### What to do
Once the line with "This screenshot has width=1337, height=945." is found in the data, output it and each following line exactly, up to and including the line with "is (689, 409).", and nothing before or after.

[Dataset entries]
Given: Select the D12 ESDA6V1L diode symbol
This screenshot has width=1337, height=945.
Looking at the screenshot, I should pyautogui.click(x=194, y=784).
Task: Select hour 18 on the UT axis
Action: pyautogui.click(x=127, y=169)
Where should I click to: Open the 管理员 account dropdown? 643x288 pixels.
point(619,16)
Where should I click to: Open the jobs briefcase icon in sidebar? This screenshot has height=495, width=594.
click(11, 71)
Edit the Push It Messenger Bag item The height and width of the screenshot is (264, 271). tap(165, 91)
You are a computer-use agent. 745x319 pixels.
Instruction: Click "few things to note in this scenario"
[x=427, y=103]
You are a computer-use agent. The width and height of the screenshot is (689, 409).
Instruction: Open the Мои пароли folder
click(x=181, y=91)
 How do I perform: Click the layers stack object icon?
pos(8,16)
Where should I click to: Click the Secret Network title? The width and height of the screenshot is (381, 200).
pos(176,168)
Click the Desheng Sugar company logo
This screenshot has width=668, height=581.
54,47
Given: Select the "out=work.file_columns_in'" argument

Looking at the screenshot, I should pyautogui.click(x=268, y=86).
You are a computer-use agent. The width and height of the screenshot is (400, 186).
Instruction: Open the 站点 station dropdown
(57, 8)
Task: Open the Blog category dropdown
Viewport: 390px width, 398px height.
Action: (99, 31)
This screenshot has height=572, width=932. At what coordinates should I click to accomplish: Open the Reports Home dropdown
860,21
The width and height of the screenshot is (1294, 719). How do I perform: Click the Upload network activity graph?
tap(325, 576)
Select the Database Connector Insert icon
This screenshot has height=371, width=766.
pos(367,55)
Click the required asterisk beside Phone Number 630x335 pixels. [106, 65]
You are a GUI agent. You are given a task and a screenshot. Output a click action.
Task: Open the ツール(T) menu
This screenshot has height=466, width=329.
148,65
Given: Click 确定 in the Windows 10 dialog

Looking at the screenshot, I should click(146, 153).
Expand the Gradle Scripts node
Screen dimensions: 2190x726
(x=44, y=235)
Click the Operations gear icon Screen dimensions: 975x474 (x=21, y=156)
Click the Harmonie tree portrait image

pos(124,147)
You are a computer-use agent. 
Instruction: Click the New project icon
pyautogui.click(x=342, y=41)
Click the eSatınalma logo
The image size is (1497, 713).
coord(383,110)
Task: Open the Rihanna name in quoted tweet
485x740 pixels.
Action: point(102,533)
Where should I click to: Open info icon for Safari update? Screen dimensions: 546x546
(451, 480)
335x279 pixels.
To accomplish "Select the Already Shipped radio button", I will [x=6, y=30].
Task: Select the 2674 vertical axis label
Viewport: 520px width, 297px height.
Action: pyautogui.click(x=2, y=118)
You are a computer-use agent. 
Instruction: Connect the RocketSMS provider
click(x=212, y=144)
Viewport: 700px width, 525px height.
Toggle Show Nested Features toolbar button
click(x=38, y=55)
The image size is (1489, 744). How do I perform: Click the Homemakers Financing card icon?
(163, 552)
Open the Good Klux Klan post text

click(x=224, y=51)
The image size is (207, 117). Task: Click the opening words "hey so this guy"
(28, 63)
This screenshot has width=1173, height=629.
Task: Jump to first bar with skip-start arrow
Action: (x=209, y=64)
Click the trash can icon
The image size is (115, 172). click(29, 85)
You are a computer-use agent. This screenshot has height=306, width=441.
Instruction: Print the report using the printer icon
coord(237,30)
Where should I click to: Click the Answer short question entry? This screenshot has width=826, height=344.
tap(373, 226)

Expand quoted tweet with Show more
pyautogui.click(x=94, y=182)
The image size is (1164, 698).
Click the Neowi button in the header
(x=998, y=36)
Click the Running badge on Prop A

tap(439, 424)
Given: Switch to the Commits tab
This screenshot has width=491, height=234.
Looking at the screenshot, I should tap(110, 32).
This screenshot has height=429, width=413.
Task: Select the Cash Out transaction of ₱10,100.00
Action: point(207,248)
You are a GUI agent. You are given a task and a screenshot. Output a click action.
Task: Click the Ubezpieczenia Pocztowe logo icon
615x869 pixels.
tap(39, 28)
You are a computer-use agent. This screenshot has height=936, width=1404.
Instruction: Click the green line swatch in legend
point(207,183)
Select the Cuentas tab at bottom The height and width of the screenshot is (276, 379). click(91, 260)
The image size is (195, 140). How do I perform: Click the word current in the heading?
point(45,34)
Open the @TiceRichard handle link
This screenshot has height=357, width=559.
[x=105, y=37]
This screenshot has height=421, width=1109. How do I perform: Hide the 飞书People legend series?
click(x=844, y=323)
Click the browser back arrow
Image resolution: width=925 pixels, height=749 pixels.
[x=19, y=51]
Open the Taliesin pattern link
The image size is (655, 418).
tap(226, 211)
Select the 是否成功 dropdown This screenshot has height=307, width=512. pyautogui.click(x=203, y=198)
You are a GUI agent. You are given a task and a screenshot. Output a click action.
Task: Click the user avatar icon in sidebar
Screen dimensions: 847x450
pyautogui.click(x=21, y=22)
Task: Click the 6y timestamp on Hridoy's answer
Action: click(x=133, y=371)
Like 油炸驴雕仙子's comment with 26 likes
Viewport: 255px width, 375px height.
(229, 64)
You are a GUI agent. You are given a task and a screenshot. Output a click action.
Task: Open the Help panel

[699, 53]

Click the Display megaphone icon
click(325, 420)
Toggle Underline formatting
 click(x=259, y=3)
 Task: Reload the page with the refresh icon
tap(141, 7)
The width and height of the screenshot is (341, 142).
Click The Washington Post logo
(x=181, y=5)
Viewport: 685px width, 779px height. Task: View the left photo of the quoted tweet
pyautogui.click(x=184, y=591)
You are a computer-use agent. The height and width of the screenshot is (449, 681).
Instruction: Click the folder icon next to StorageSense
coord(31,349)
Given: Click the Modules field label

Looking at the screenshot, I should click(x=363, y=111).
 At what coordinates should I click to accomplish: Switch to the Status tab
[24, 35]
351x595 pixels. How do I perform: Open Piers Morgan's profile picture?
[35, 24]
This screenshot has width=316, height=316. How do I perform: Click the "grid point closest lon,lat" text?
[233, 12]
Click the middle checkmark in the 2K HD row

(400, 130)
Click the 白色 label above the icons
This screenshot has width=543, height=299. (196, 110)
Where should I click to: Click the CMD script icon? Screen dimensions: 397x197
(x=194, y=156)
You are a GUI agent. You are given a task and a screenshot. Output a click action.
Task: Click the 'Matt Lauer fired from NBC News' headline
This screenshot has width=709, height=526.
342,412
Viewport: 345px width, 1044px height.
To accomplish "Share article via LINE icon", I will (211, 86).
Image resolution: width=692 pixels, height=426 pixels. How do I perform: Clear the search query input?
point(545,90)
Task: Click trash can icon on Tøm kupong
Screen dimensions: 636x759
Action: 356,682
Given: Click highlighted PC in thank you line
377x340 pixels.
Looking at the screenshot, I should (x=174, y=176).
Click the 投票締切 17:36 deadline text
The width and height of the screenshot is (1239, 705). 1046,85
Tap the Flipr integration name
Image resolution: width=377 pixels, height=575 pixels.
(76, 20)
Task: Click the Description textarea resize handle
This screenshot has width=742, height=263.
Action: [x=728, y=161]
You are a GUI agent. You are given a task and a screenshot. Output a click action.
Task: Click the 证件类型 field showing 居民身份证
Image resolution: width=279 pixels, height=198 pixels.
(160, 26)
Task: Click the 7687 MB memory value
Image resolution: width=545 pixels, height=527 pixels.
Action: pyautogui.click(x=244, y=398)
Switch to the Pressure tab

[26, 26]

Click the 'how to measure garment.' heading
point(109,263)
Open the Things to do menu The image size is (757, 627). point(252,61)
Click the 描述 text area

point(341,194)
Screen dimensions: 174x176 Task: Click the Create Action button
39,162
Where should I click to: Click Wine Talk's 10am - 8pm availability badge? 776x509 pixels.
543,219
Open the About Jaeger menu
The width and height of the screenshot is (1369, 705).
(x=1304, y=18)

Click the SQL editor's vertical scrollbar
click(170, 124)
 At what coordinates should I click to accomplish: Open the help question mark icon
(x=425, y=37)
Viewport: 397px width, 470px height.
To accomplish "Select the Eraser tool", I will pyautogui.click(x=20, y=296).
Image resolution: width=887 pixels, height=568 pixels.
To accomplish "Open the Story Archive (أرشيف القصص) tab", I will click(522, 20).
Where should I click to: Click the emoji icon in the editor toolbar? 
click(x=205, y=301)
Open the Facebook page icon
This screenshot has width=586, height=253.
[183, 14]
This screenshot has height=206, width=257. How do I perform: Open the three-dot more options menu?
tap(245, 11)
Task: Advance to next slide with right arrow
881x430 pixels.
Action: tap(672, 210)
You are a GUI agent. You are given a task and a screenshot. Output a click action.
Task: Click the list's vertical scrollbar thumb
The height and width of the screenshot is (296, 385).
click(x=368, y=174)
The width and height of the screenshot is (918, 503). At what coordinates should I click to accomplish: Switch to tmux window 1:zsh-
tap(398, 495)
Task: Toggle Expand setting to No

### Problem solution
This screenshot has width=1337, height=945.
Looking at the screenshot, I should pyautogui.click(x=194, y=784).
Task: Select hour 18 on the UT axis
Action: pyautogui.click(x=127, y=169)
Where should I click to: Open the 管理员 account dropdown? 643x288 pixels.
point(619,16)
Where should I click to: Open the jobs briefcase icon in sidebar? This screenshot has height=495, width=594.
click(11, 71)
Edit the Push It Messenger Bag item The height and width of the screenshot is (264, 271). tap(165, 91)
You are a computer-use agent. 745x319 pixels.
Instruction: Click "few things to note in this scenario"
[x=427, y=103]
You are a computer-use agent. The width and height of the screenshot is (689, 409).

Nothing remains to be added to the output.